Set down exactly the lines below between the line holding "You are a GUI" and the line holding "At what coordinates", inclusive; no other line belongs in the answer.

— Input records —
+++

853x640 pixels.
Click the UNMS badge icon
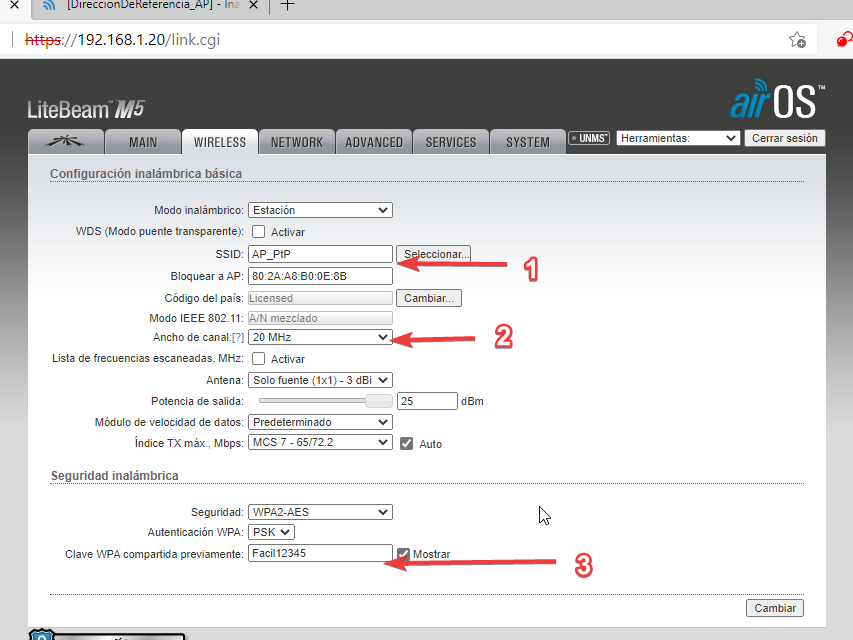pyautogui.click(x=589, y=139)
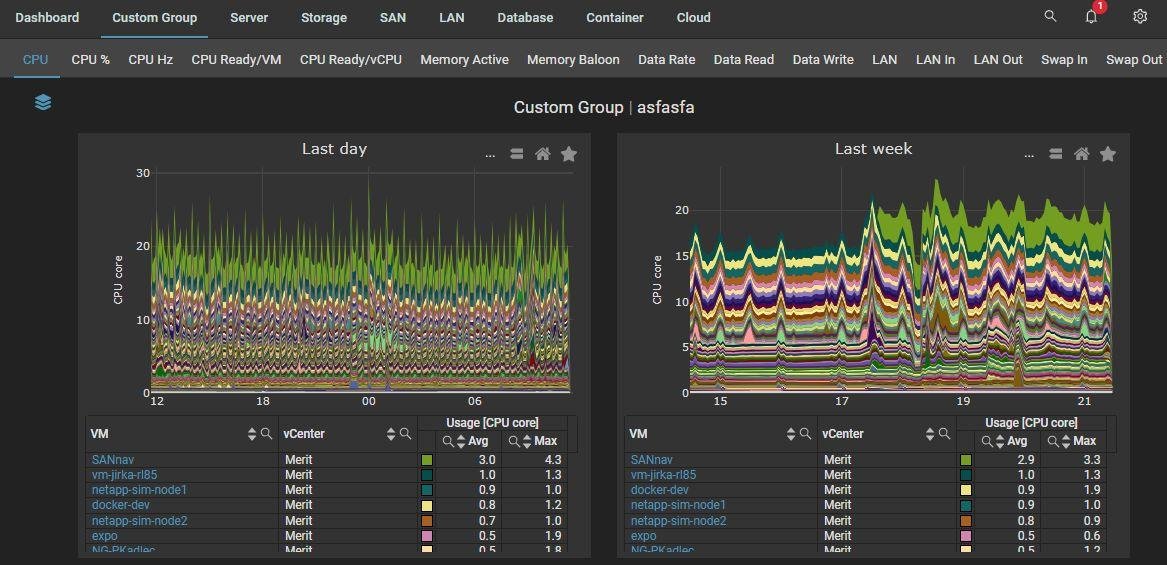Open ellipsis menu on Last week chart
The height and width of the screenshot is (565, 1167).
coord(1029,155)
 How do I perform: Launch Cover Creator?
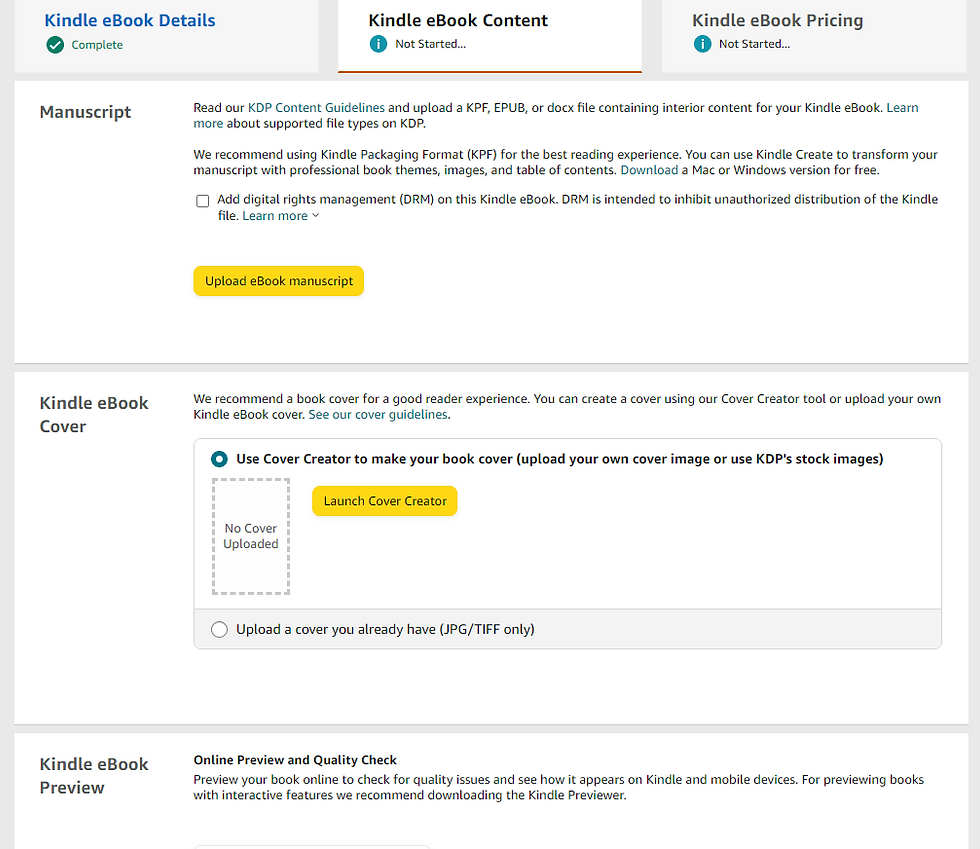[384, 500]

+++

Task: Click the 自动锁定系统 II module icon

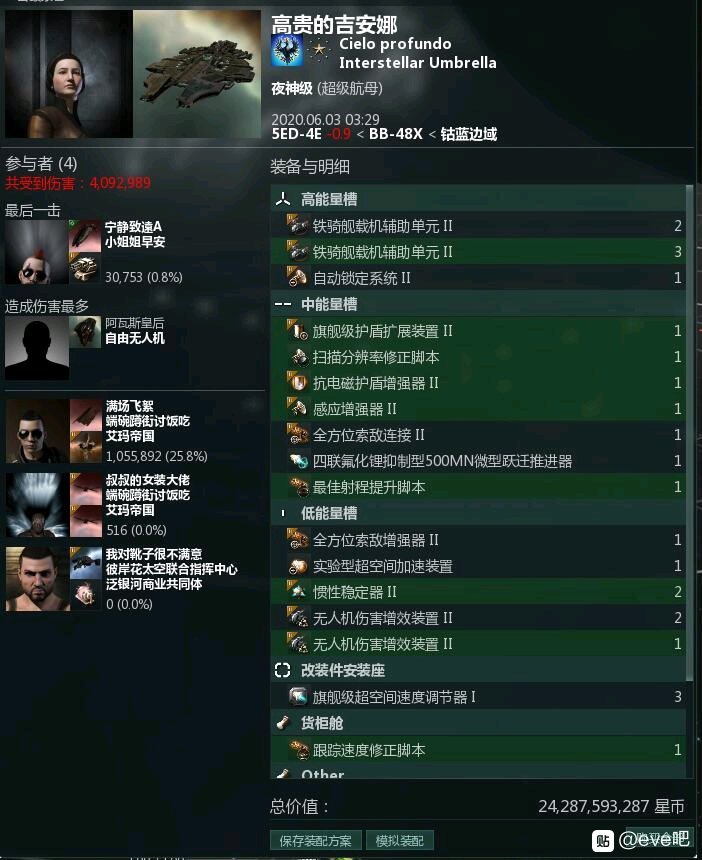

+++

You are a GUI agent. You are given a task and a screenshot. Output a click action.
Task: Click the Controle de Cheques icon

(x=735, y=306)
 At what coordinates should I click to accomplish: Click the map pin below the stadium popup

+++

— Response —
You are a GUI agent. You are given a task and a screenshot. Output a click action.
Task: Click the Controle de Cheques icon

(x=735, y=306)
 At what coordinates should I click to accomplish: Click the map pin below the stadium popup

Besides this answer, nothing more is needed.